## TASK TO COMPLETE
Exactly and only the lines from the line holding "You are a computer-use agent." to the end of the records should be reproduced. Leave pictures out.
= Beginning of Section =
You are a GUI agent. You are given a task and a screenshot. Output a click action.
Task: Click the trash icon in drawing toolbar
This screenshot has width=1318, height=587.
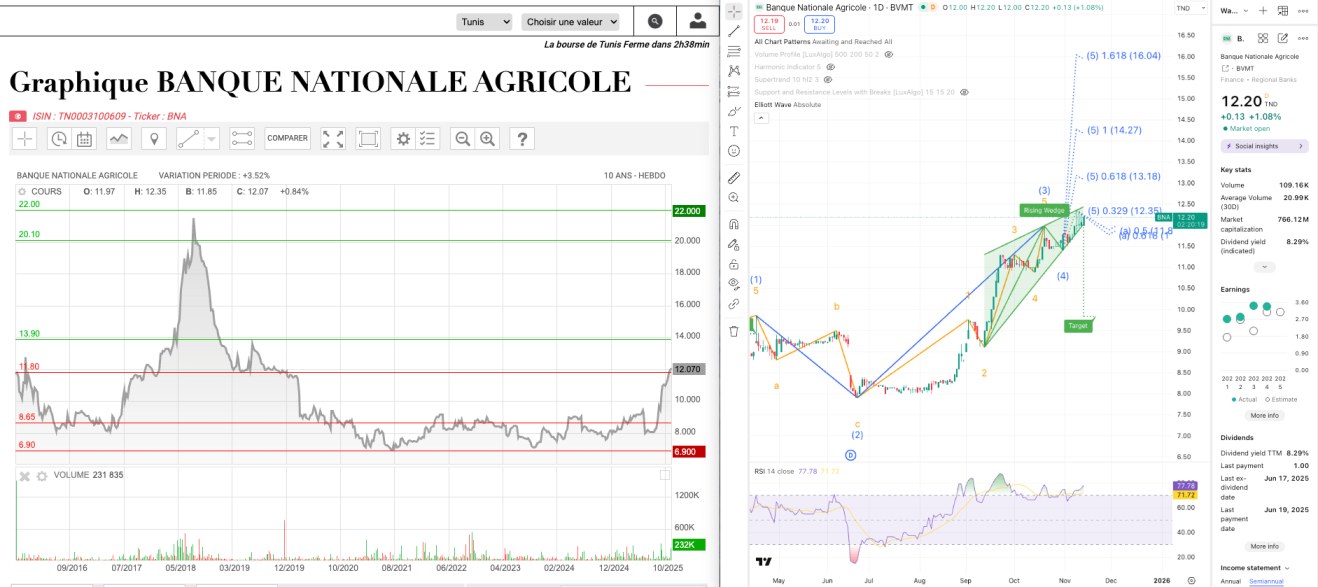[x=733, y=330]
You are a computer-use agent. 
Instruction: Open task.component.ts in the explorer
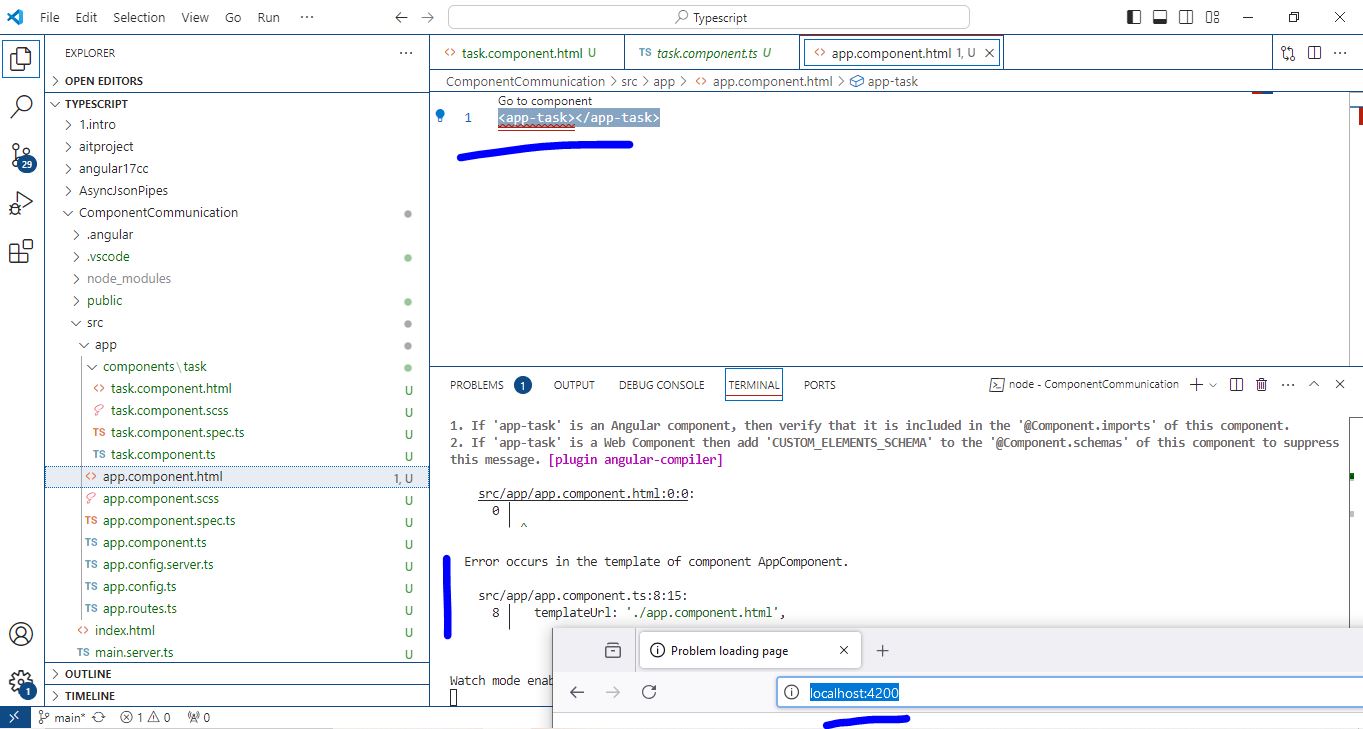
= End of Section =
## WRITTEN RESPONSE
You are a computer-use agent. 
Instruction: Open task.component.ts in the explorer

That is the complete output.